## Description of the task
Answer these questions from the passage about Florence's Easter Scoppio del Carro:
1. About what time does the dove fly out from the high altar?
2. For roughly how long does the cart boom, sizzle, sparkle, and whirl?
3. At what time did the writer and friends catch the train in Cortona?

Every Easter morning in Florence, an ancient rite is revived and thousands of viewers pack the piazza to witness the spectacle of Scoppio del Carro, Explosion of the Cart.
Between the Duomo and Baptistery, a Renaissance cart laced with explosives awaits its spark. About 11AM, a dove flies out from the high altar, ignites the cart, and it booms, sizzles, sparkles, and whirls for about twenty minutes. While the cart doesn’t actually explode, the fireworks attached to it fill the piazza with fiery brilliance, smoke and excitement. After the finale, where the top spins, flags pop out with super-loud bangs, and fireworks explode overhead, the cart is quiet. Then viewers, most of whom waited over an hour for this intense but brief extravaganza, work their way out of the throng to go to their next Easter event, typically Sunday Mass or a big family lunch.
This year, Larry and I went with friends who had never witnessed the Scoppio. In Cortona, it poured overnight and was still drizzling when we caught the train at 8:24AM. Happily, the umbrella we carried warded off rain in Florence and the day turned warm and sunny.

## Records supplied
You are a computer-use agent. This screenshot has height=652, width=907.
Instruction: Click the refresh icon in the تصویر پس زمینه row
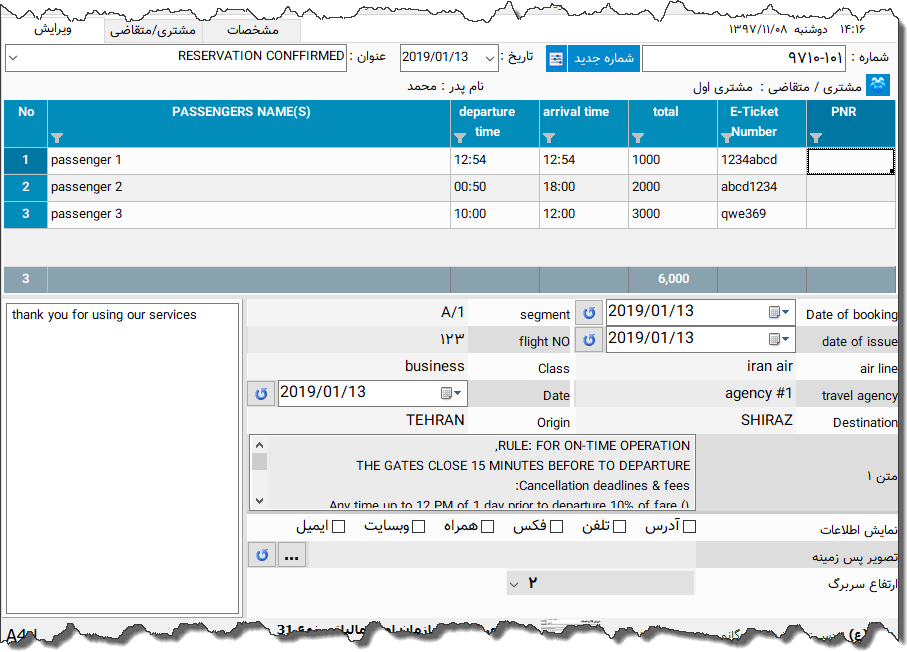[261, 555]
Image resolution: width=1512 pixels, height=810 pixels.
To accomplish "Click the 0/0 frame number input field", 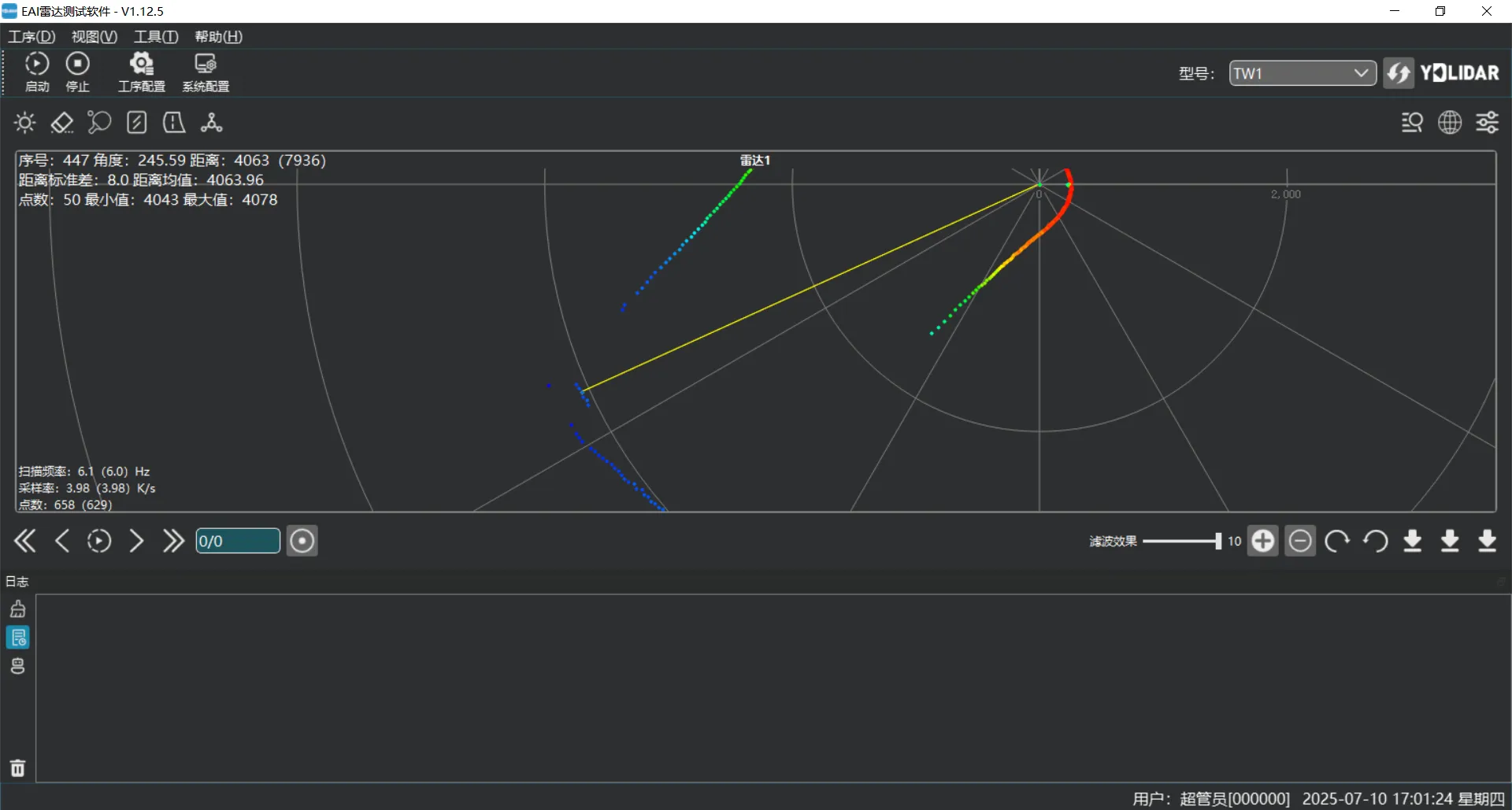I will pos(237,541).
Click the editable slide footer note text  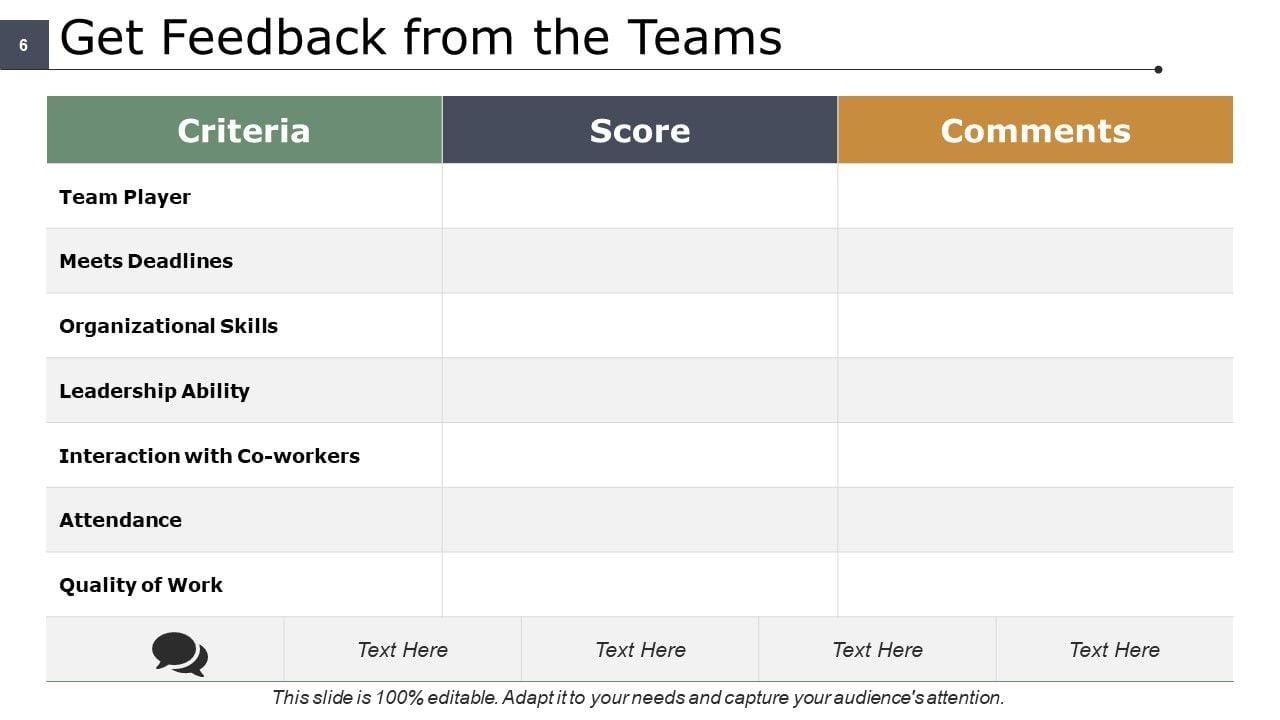click(x=638, y=698)
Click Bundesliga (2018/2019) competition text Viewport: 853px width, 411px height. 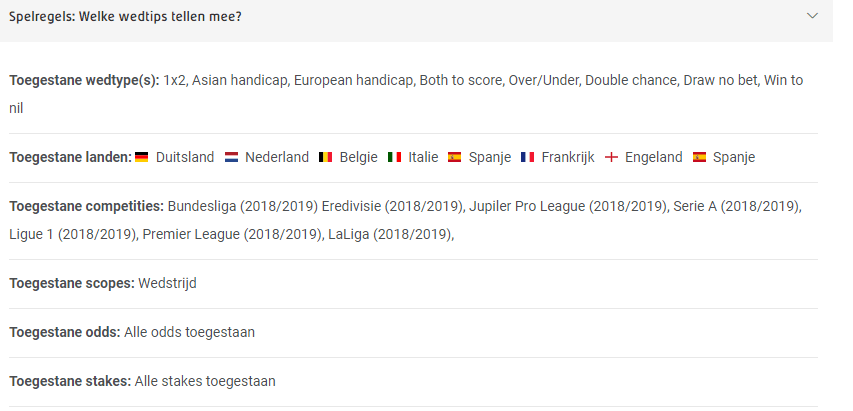point(243,207)
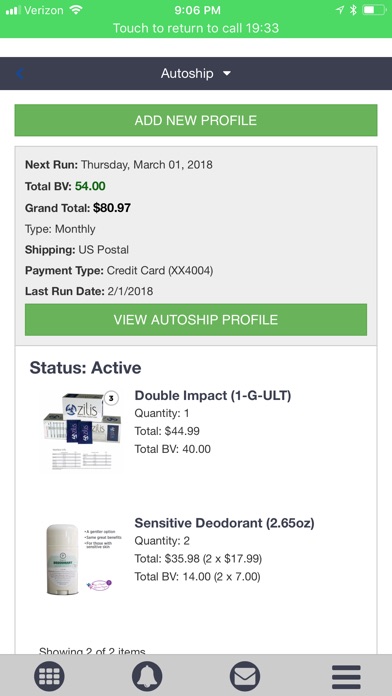392x696 pixels.
Task: Tap the cellular signal strength bars
Action: point(13,10)
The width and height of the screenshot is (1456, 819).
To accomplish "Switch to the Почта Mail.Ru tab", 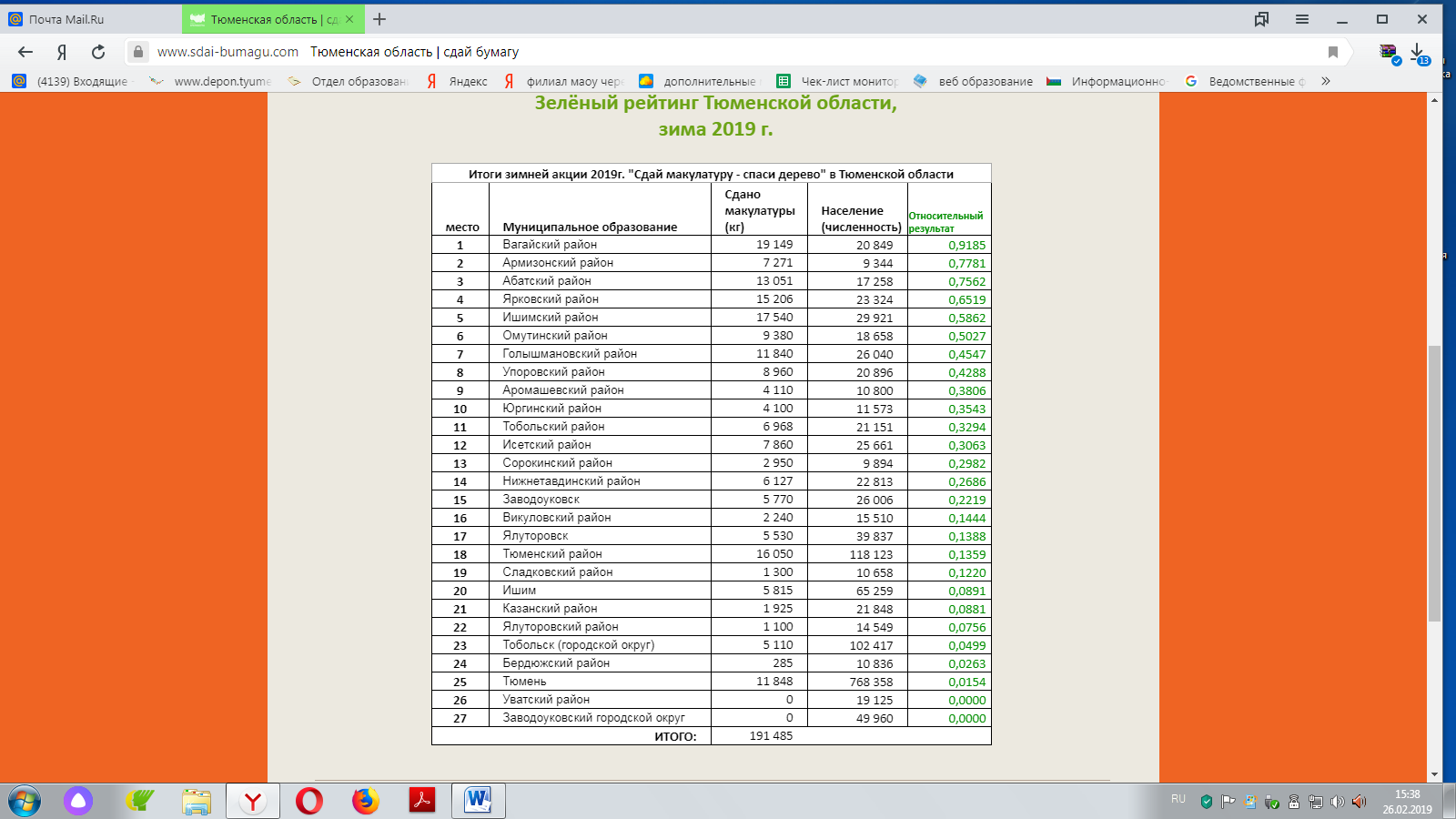I will [91, 19].
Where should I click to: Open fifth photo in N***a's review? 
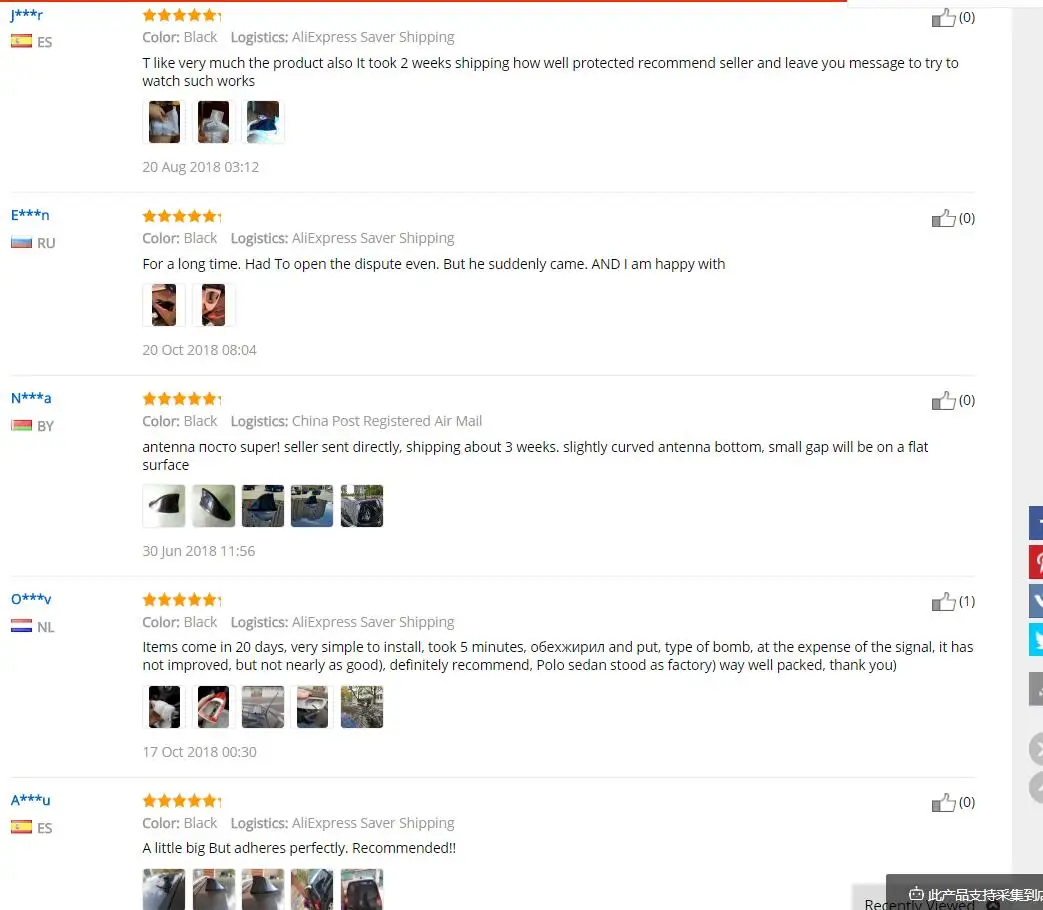pyautogui.click(x=362, y=506)
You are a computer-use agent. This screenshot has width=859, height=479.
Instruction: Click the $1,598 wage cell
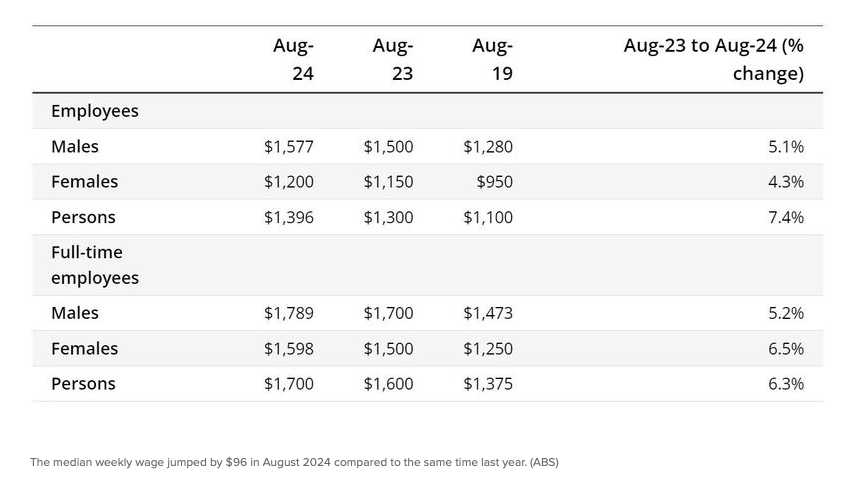(289, 349)
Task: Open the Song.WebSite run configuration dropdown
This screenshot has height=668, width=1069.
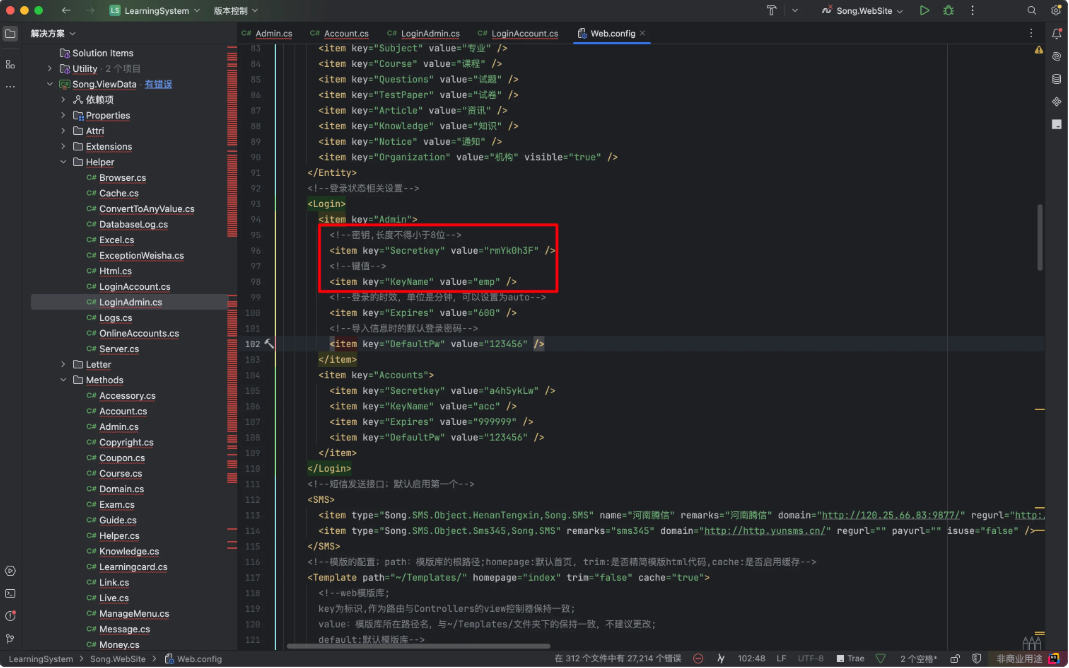Action: point(862,10)
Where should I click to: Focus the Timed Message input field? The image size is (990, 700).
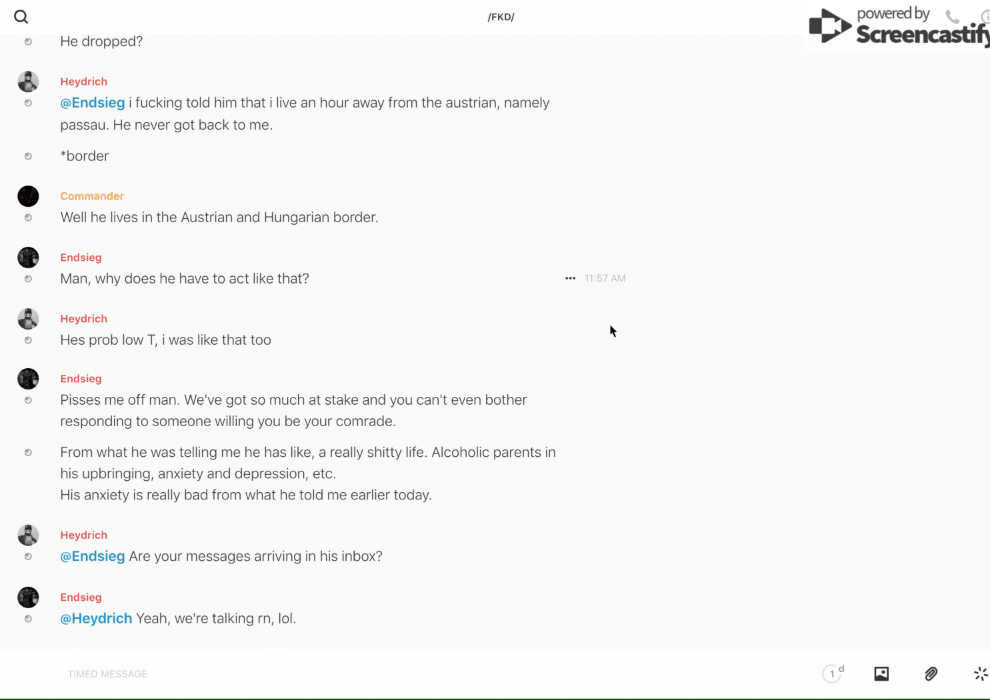point(300,674)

## Your response
1. About 11AM.
2. About twenty minutes.
3. 8:24AM.